This invention relates generally to a thermal transfer ink sheet and a method of printing and, more specifically to ink sheets including a fusible ink and a heat resistant film loaded with the ink, suitable for transferring images onto recording media with rough surfaces.
Conventional methods of thermal transfer printing utilize a ribbon shaped or web shaped ink sheet or support made from a heat resistant film coated with fusible ink. A thermal transfer recording apparatus prints by heating specific portions of the ink sheet to melt the fusible ink and transfer the ink at specific portions to the recording medium. The printing sheet is stripped off the recording medium leaving the previously softened portions of ink on the recording medium in the form of dots of ink called pixels.
FIGS. 8A and 8B illustrate conventional thermal printing. Using an ink transfer film 80 including a heat resistant film c having a fusible ink layer b disposed thereon, ink transfer film 80 is interposed between a print head p and a recording medium or paper s. Print head p is heated electrically where printing is desired. Heat passes through heat resistant film c into ink layer b to soften the ink directly between print head p and paper s.
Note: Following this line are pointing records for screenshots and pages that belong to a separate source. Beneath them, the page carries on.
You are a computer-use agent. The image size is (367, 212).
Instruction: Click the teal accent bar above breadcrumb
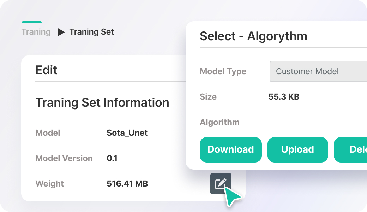point(32,22)
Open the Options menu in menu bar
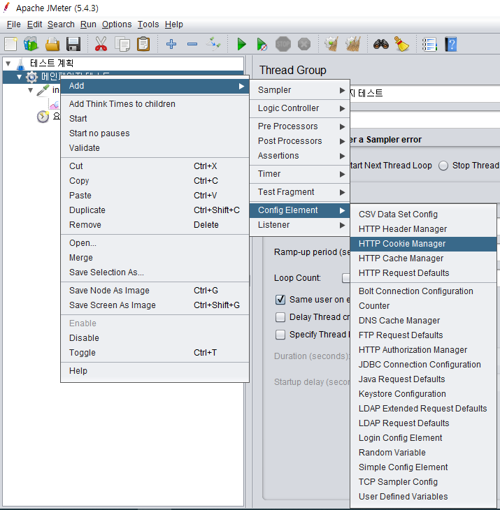This screenshot has height=510, width=500. (x=116, y=24)
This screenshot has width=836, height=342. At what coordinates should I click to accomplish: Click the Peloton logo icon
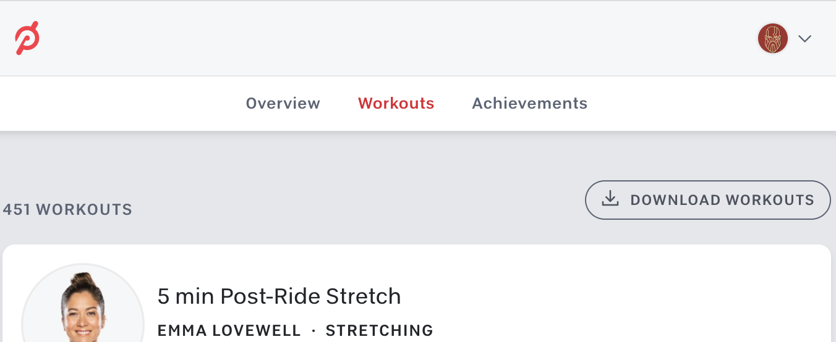pos(27,38)
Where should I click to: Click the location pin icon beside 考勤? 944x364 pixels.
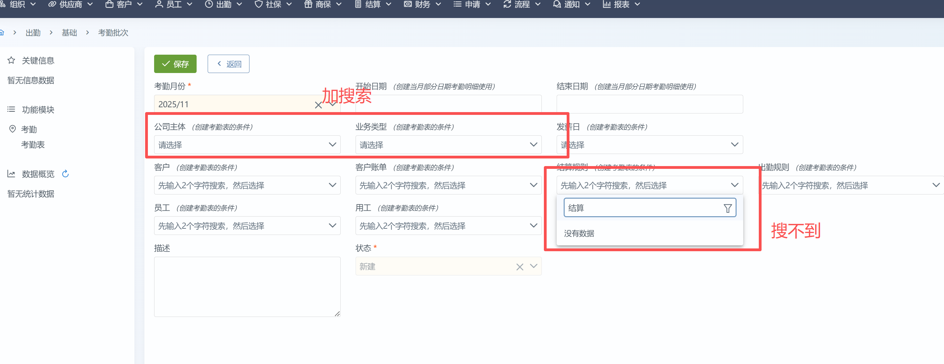12,129
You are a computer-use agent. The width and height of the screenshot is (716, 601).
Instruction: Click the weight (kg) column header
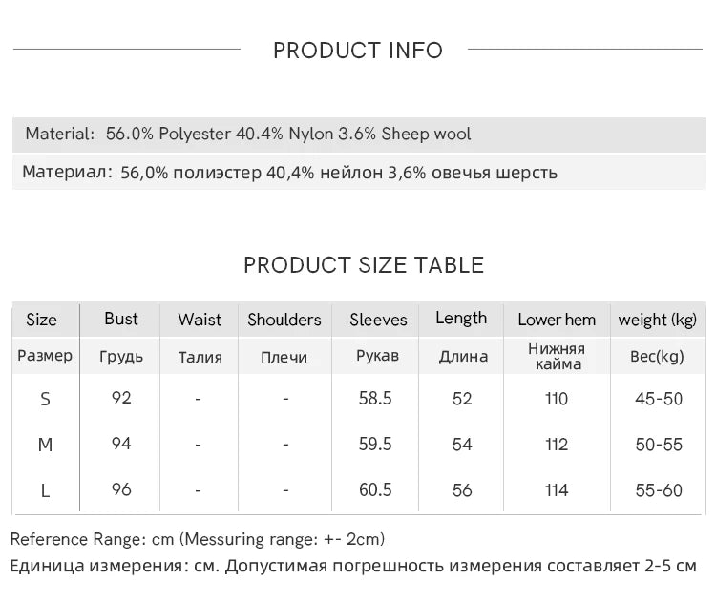658,320
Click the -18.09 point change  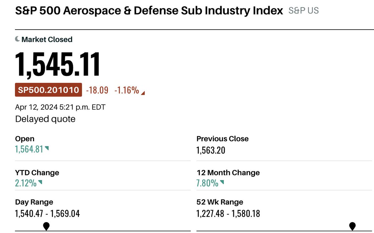pyautogui.click(x=97, y=90)
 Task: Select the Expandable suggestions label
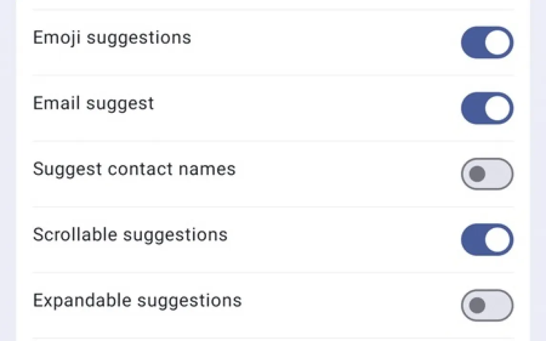coord(137,301)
Ink sheet 80 is then removed in the direction of arrow e and printed portions b' remain affixed to the surface of paper s.
If paper s is rough, it will have a plurality of convex hills d which contact ink layer b during printing and a plurality of concave valleys g therebetween which do not contact ink layer b. Heat from print head p is conducted from ink layer b at hills d of paper s where ink layer b contacts paper s. Heat is not conducted to concave valleys of paper s. Accordingly, ink will not flow into valleys q and flows towards the heated convex portions d on the surface of paper s which are higher in temperature.
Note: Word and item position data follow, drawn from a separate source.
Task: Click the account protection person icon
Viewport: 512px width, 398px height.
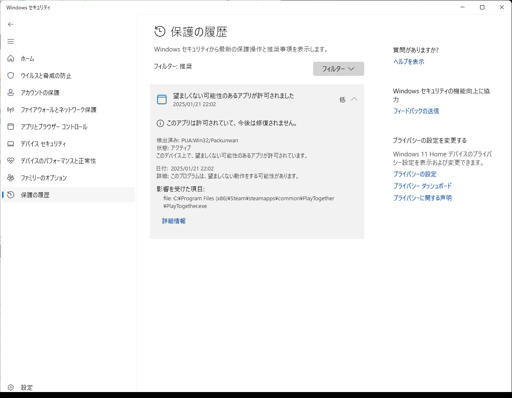Action: point(11,92)
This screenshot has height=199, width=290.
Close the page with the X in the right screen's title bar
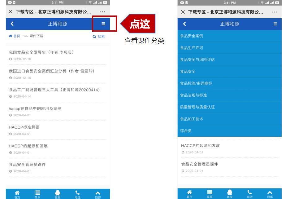pos(183,12)
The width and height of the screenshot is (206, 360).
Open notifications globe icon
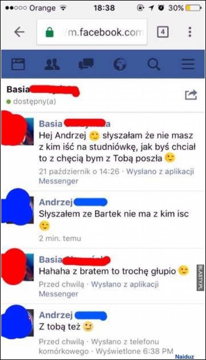pos(120,64)
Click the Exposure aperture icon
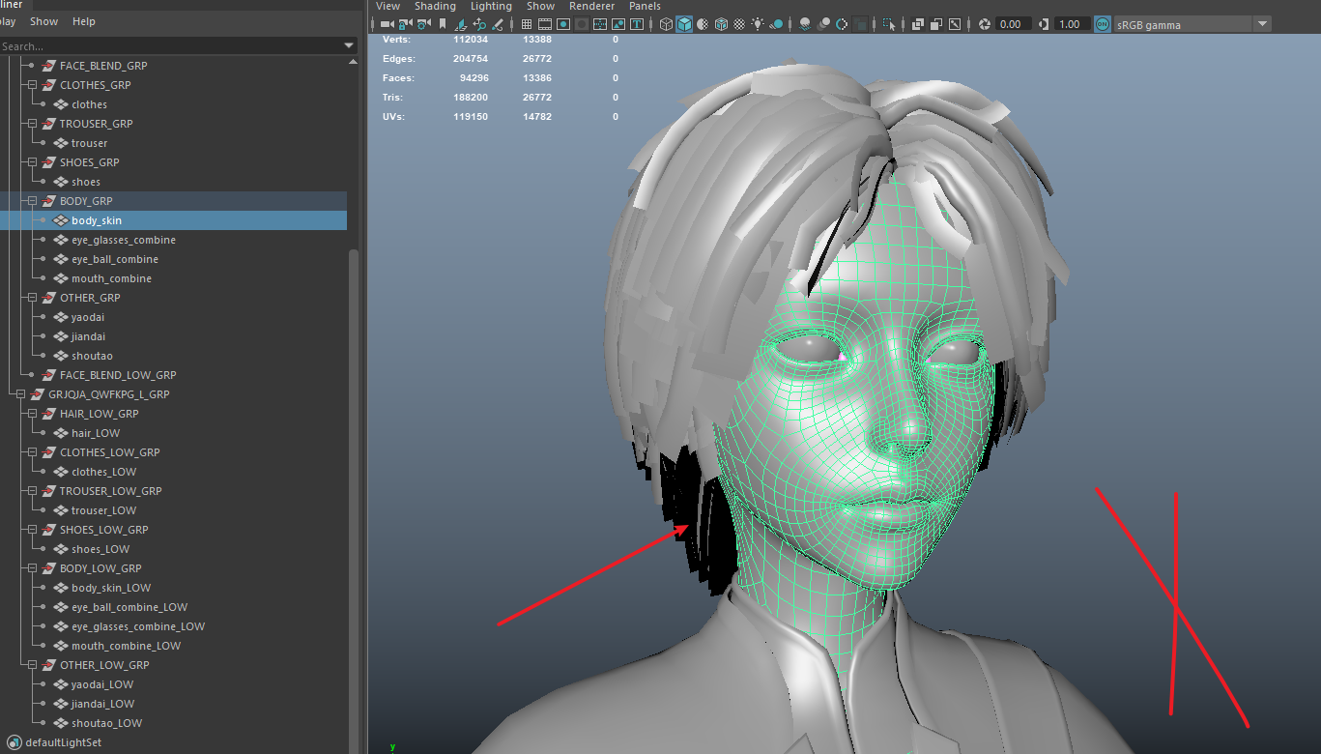This screenshot has width=1321, height=754. [985, 24]
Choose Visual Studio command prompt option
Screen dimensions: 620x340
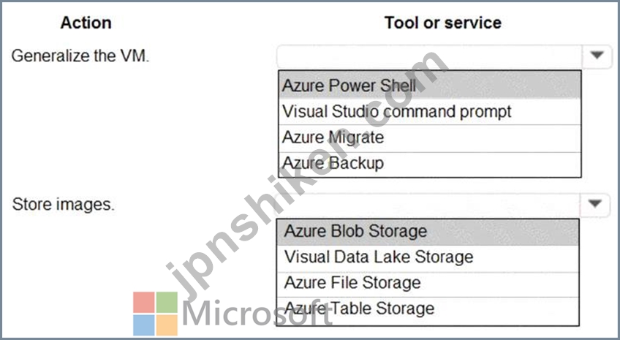coord(430,111)
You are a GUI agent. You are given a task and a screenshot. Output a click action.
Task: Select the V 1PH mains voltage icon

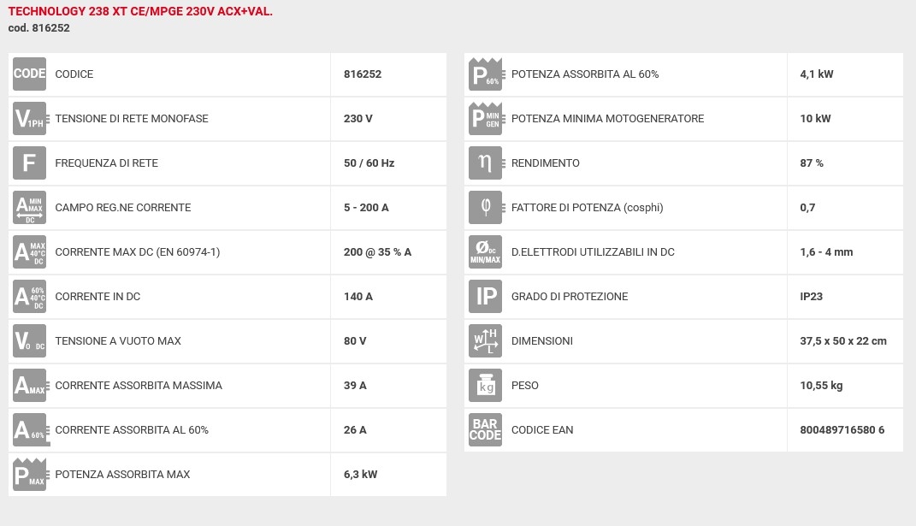31,119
When ink sheet c is removed from recording paper s, as shown in FIG. 8B, recording paper s has non-uniform clumps of ink on convex hills d and voids over concave valleys g. The voids lead to lower optical density of the printed image. The non-uniform printed surface causes irregular refraction of light. To correct this problem, prior art methods have substituted inks with low fluidity to prevent ink from flowing onto the raised portions of rough surfaced paper. Such inks require more thermal energy to accomplish the transfer process. Further, these less fluid inks do not adhere to the recording paper as well as the more fluid inks. Thus, such attempts have not been fully satisfactory.
Accordingly, it is desirable to provide improved thermal transfer ink sheets which overcome the deficiencies of the prior art by providing an ink sheet capable of forming uniform images with high dot concentration on rough surfaces recording media while using a low level of thermal printing energy. Similarly, it is desirable to print high density uniform images with an improved thermal transfer method.